▶ **What needs to be done**:
Return each record word for word and omit the pictures.
---- Provided material
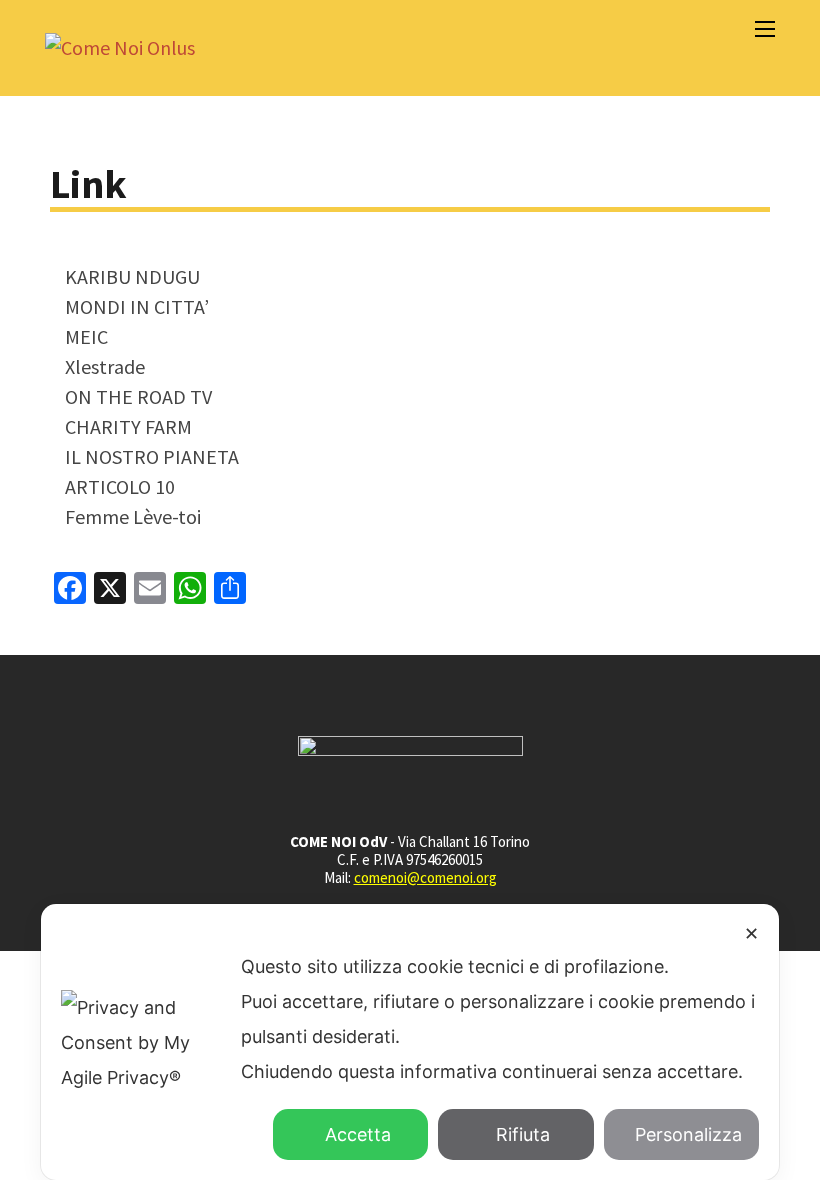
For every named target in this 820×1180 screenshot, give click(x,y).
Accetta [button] (358, 1134)
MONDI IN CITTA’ (137, 306)
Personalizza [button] (688, 1134)
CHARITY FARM (128, 426)
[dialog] (410, 1042)
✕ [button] (751, 933)
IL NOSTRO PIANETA (152, 456)
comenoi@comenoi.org (425, 877)
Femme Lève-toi (133, 516)
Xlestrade (105, 366)
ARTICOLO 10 (120, 486)
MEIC (86, 336)
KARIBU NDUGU (132, 276)
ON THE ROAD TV (138, 396)
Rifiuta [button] (523, 1134)
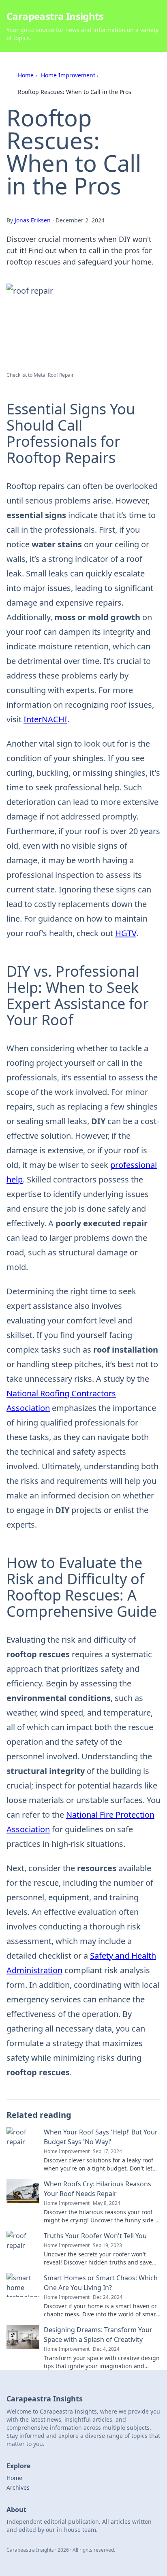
--------
▶ **The completed task**:
For every named target in this 820×1180 screenshot, give click(x,y).
Accetta [button] (358, 1134)
MONDI IN CITTA’ (137, 306)
Personalizza [button] (688, 1134)
CHARITY FARM (128, 426)
[dialog] (410, 1042)
✕ [button] (751, 933)
IL NOSTRO PIANETA (152, 456)
comenoi@comenoi.org (425, 877)
Femme Lève-toi (133, 516)
Xlestrade (105, 366)
ARTICOLO 10 (120, 486)
MEIC (86, 336)
KARIBU NDUGU (132, 276)
ON THE ROAD TV (138, 396)
Rifiuta [button] (523, 1134)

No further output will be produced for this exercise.